Wow, thought a dejected Thomas. That’s about as boring as it gets. That’s the dull dishwater he was looking to avoid. Mr Graves had said they should look for a book that would challenge them. Thomas thought the only thing challenging about this book would be staying awake to read it.

“Ouch!!” shrieked Thomas. Pain radiated between his shoulder blades as something piercing struck him and burrowed into his muscles. He spun, switching his focus from the words on the page of disappointing mystery book to the cause of the pain. Mrs Mayer was stood staring down at him, hands on her hips, lips pursed like she was sucking on a lemon with a solitary long red nail pointed directly at him.

“2 minutes Thomas.” she squawked. “Some of us have homes to go to you know.”

He looked down and realised, in his haste, he had dropped the black book at his feet when he had been prodded in the back by the stuffy librarian. As he reached down to pick the book up with the intention of disappointingly putting it back on the dusty shelf, he noticed it had landed open on the following page from where he had been reading. Putting Mrs Mayer and her oddly sharp, painted talons to the back of his mind, he read on.

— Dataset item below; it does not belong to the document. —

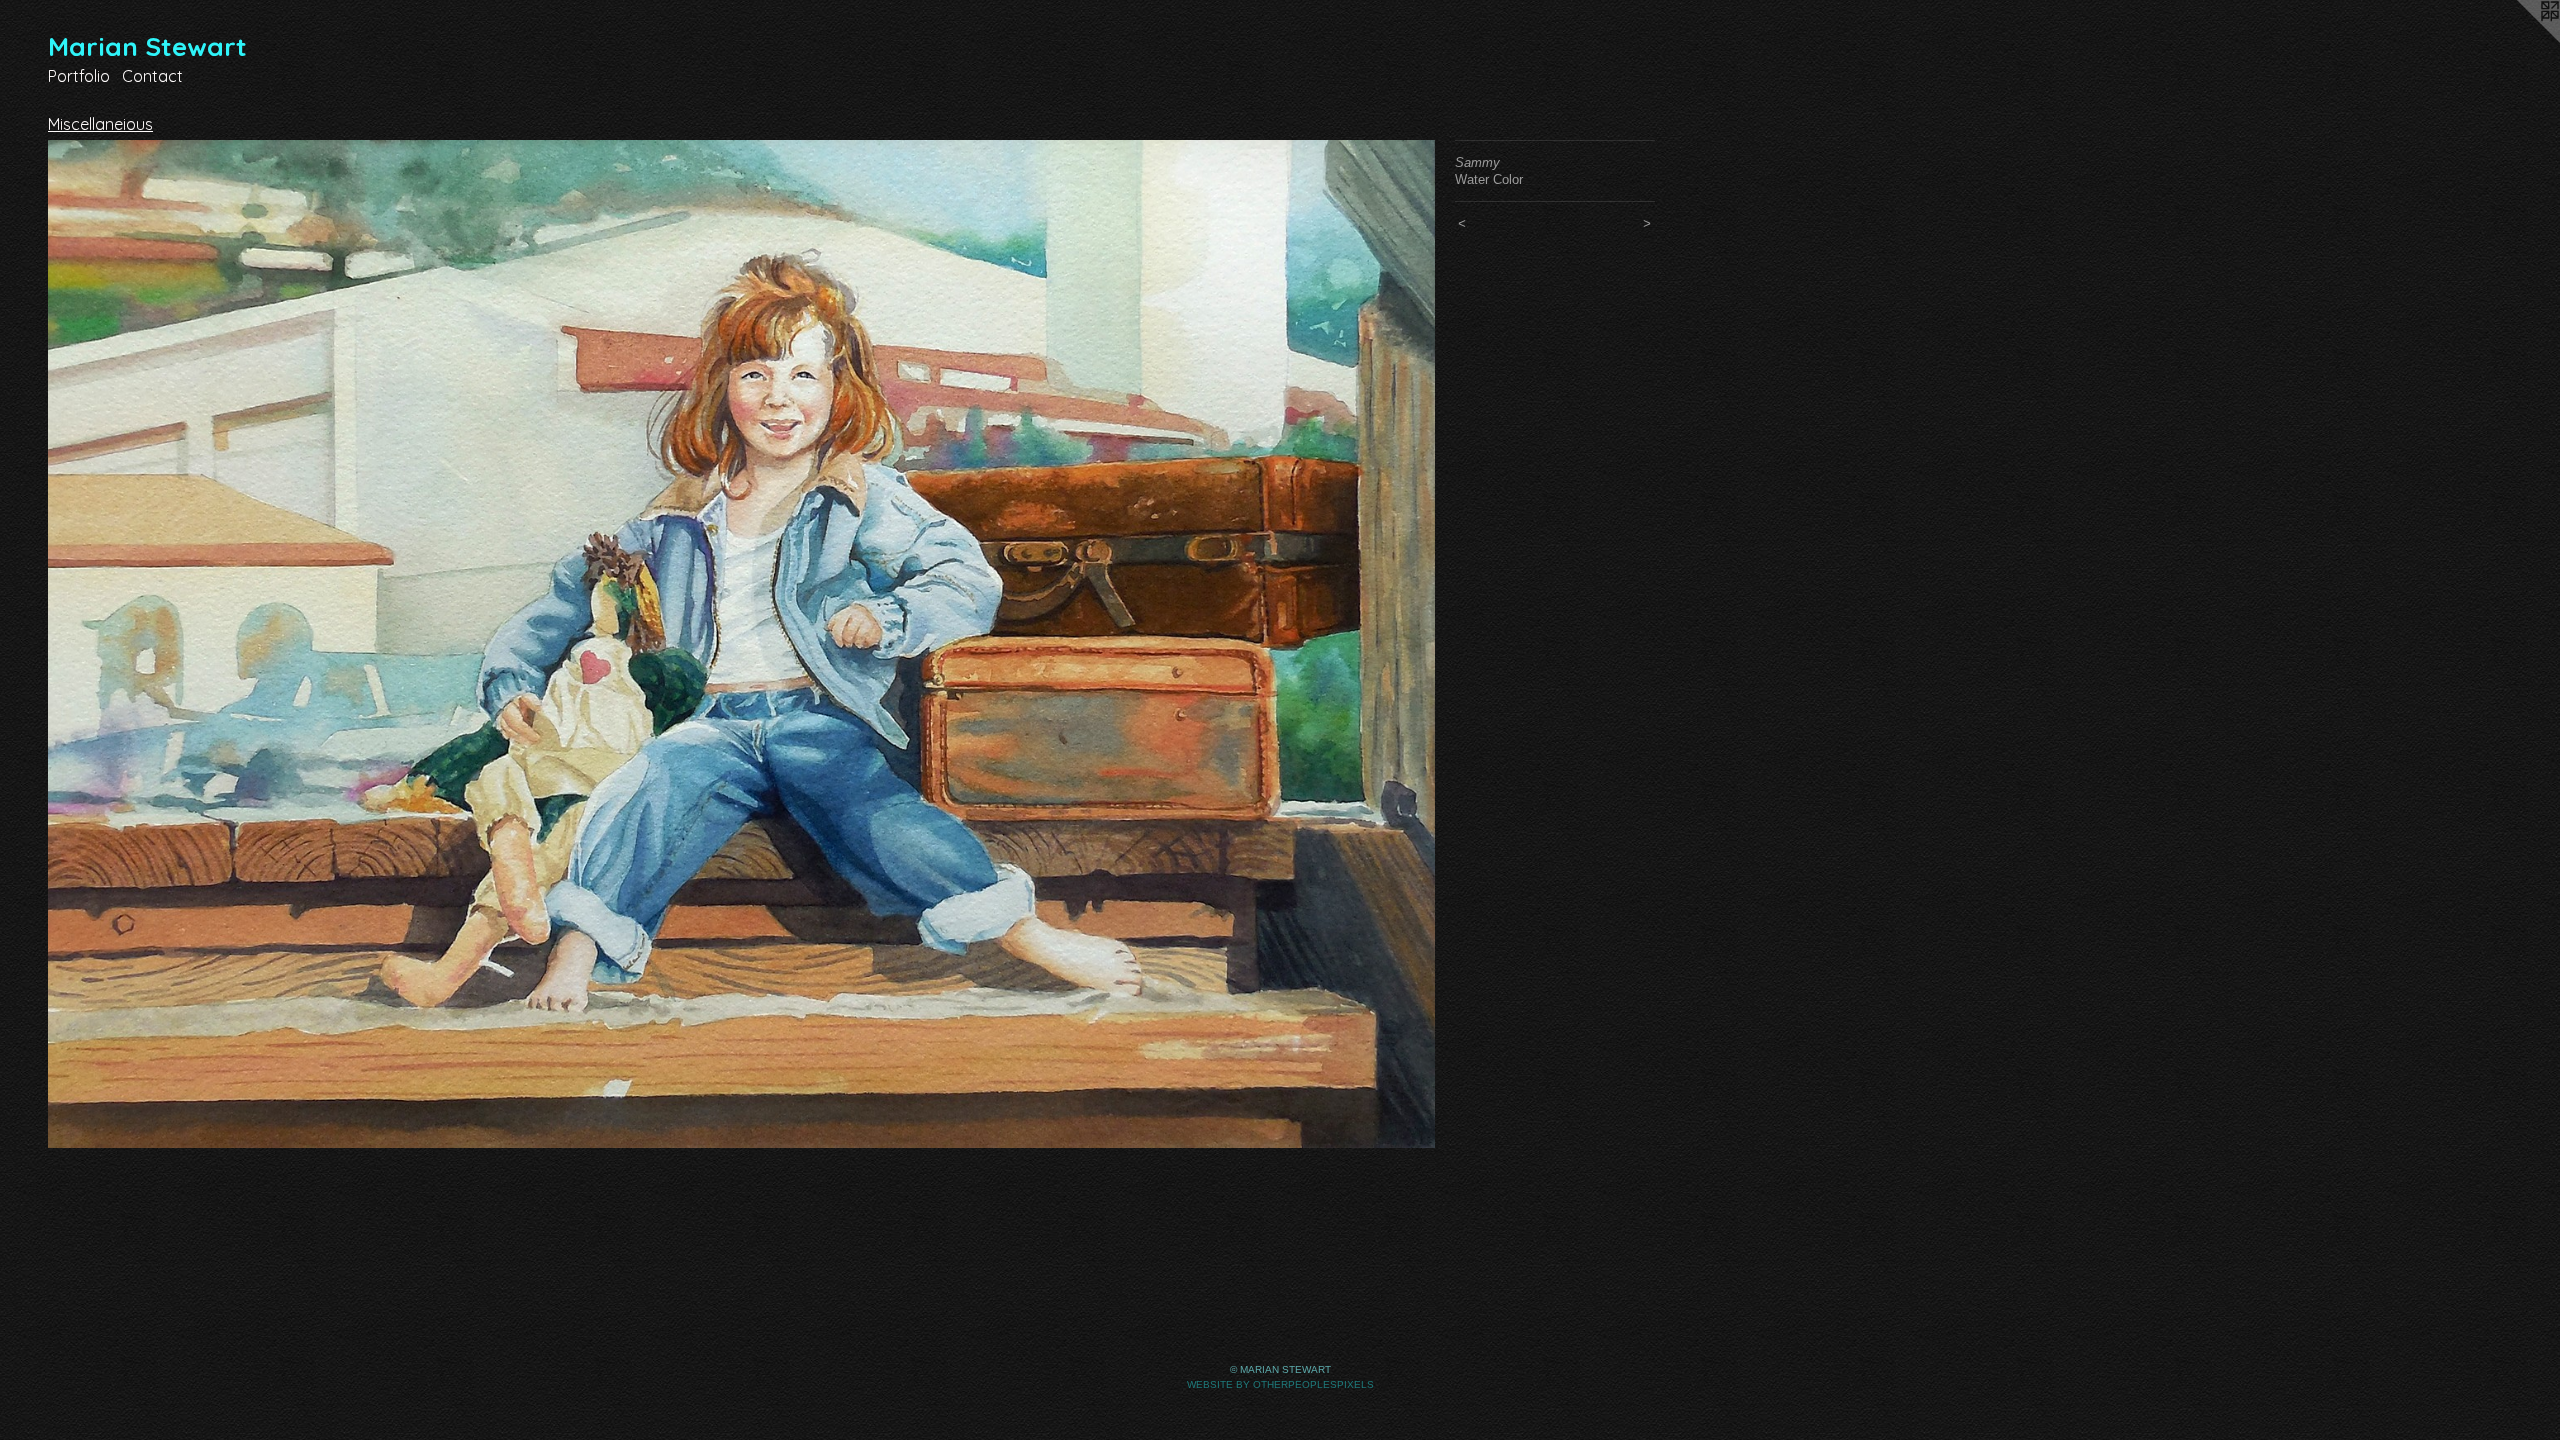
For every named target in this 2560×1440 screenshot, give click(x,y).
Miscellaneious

“My name is Frank McQueen. I’m 25 years old and I’m a Newark native. I’ve lived here all my life. I’ve walked up and down these streets my whole life, as a kid and as an adult. If you’ve lived here and walked these streets too, we’ve probably bumped into each other once or twice. If you’re a dirtbag, a scumbag peddling drugs to our kids or fancy yourself as some kind of kingpin, well we’ll have definitely bumped into each other. You’d know me. I’m the guy you met in the dark. The guy who made you rethink your career choices. I was your worst nightmare. I’m the man they called the New Jersey Devil and I stalked the streets of our great city from 1982 to 1987 wiping scum face-first from the earth. This is my story.”

“Wow” said Thomas out loud into the silent room. He grabbed his bag from his feet and ran to the check out desk. Mrs Mayer sucked her teeth and tutted as he snatched the book back from her and flew out the library door in a haze of excitement.